一時期社会問題化したブラック企業の事例集がこちら。

教育から運送、リテール等、業界別に「私はこんなブラック企業に就職して、こんなトラブルに遭いました」という例が紹介されており、読んでいると胸が変な感覚に襲われます。

全ての内容が本当かどうかは分かりませんが、世の中、現実的に「この組織はおかしい!」という組織があります。

転ばぬ先の杖ではありませんが、社会にはとんでもない会社があるという現実は知っておいて損はありません。

どんな会社が普通でそうでないかの判断は簡単ではありませんが、ブラック企業の事例を知ることで、「もしかしたら、うちの会社はおかしいかも・・・」と判断する基準にすることができます。

ブラック企業の問題点は、低賃金、反社会的、非常識な業務内容等がありますが、お金の問題なくして、ブラック企業の問題は解決できません。

普通の会社に就職できて、全うな生活ができるお金が稼げるなら、こちらに問題がない限り、変な会社に勤める必要はありません。

働くときはコスト意識を持つ

個人的に就職先、お金を稼ぐ上で大切なのは、コスト意識だと思っています。

どれだけ働いて(自分の労働力というコスト)どれくらい稼げるか、このバランスが重要だと感じています。

私が以前働いていた某仕事は、通勤時間を含めた拘束時間は1日およそ12時間以上(朝6時~夜9時)。それで月の収入が手取り20万程度という、時給にしたらかなり割りに合わない仕事をしたことがあります。

おまけに、責任が重く、人間関係のストレスが半端ない仕事で、必要な労働コストの割には全くお金が稼げない仕事でした。

人生、お金のためだけに働くわけではありませんが、人の役に立つ仕事をすればお金が稼げるといった話や、頑張れば報われるという話はインチキである現実はこの目でしっかり確認しました。

結局、方法を選択すれば、数時間だけ働らくだけでも生活するために必要な収入を稼ぐことはできます。

結局、仕組みと所属する場所の問題で、まともな生活を送りたかったら、働く場所や所属する組織を、我々働く人間がしっかり意識することが大切だと思います。

働くことへのトラウマが人生の大きな機会損失に

ブラック企業の何が問題かというと、一度そこに入ってしまったら、とんでもないダメージを受けてしまうということです。

まともではない環境でまともではないことをやらされ、そのダメージによって、働くことの楽しさ、お金を稼ぐことの喜びや達成感を経験できないまま、パブロフの犬状態で飼いならされてしまう・・・。

そしてやがては、そこから抜けだせず、自分の人生を悪い人間に安売りしてしまうしか選択肢がなくなってしまう。
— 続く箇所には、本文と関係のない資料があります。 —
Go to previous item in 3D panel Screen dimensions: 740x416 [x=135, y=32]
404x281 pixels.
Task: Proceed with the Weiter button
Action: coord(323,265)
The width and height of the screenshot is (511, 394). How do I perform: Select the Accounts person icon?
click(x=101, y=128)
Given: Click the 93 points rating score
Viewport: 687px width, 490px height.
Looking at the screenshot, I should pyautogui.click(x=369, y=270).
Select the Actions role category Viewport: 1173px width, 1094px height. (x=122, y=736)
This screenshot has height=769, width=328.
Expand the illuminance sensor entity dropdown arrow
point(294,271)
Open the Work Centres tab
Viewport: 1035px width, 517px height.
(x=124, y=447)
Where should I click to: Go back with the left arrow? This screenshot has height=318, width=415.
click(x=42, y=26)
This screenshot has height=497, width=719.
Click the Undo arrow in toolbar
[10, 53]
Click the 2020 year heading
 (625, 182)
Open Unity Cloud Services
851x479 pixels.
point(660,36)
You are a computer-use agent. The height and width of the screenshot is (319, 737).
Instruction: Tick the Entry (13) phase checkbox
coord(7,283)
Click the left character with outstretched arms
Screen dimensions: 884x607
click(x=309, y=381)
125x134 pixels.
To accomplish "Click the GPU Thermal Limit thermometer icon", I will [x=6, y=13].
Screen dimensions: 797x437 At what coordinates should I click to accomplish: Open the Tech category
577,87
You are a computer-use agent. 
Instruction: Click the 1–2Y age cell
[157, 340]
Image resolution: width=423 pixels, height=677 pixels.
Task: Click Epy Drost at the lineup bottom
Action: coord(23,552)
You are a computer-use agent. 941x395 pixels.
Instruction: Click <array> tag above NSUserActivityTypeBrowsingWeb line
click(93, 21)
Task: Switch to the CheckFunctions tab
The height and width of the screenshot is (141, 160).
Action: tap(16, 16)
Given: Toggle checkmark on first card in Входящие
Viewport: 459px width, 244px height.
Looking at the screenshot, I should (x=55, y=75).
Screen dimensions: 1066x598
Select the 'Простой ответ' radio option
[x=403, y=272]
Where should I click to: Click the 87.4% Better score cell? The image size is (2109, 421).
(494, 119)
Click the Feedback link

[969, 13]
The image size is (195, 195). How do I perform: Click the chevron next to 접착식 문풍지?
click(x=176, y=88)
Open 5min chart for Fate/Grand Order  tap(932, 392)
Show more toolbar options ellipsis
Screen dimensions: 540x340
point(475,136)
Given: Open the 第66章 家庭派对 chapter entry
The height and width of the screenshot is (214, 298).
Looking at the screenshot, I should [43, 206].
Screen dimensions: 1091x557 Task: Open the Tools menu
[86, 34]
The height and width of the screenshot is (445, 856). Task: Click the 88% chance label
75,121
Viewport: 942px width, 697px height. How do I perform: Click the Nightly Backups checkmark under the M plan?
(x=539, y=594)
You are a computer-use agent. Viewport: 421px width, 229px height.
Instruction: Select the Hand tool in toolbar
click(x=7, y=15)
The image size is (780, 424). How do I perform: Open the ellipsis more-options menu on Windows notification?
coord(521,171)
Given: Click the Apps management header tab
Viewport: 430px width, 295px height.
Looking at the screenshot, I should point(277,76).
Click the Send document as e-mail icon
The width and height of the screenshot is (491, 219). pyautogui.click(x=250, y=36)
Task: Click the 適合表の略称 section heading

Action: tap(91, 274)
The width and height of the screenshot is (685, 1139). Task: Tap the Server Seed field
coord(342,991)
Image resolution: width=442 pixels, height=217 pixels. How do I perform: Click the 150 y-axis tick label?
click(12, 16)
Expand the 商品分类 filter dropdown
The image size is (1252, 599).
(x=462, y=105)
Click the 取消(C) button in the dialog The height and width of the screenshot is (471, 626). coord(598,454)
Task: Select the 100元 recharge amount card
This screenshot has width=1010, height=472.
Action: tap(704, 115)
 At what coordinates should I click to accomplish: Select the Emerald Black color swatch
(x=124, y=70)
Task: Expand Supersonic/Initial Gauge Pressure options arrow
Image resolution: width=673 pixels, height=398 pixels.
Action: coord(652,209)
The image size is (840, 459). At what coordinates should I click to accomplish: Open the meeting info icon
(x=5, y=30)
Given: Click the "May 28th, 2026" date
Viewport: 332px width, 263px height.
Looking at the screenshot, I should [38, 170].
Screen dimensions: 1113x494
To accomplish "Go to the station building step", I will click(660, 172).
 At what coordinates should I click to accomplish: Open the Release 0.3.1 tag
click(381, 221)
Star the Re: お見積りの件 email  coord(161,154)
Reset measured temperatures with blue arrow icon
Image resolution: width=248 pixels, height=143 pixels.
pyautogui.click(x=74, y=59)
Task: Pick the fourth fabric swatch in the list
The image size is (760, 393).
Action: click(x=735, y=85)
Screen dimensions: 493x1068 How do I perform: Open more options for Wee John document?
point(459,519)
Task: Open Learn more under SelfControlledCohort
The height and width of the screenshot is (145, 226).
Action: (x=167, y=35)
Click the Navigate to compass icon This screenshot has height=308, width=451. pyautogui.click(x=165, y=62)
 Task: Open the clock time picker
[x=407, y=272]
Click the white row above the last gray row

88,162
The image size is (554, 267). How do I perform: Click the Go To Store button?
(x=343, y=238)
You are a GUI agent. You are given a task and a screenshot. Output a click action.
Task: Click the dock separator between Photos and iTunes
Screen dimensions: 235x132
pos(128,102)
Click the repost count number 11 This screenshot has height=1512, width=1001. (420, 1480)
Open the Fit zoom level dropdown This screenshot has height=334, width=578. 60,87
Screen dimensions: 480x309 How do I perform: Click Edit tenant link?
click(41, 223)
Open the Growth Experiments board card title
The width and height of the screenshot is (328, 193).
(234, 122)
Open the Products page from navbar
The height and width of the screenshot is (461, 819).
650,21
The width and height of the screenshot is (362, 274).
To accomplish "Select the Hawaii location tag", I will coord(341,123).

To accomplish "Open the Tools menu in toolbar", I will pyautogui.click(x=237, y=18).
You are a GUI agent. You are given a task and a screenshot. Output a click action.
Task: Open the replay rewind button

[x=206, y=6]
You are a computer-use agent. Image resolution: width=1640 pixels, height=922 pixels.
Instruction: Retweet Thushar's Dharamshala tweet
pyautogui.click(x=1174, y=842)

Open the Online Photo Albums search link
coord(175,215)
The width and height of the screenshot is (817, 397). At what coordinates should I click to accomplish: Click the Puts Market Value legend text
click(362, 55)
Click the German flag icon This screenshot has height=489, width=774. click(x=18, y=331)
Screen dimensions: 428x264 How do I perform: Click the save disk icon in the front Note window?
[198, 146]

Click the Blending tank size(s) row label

本当に恐ろしいことだと思います。

だからこそ、正常な判断ができるうち、人生をかけることができる場所、所属する価値のある場所をしっかり選ぶことが大切だと思います。結局、自分の人生は自分で決めるしかありません。

だからこそ、自分の目で、納得して働ける場所を見つけたいものです。そこを間違えなければ、仕事に打ち込むことができ、結果として、労働者が雇用者に利益をもたらすことができます。

働く人も雇う人も、両方上手くいく。そんな社会が実現されればいいですね。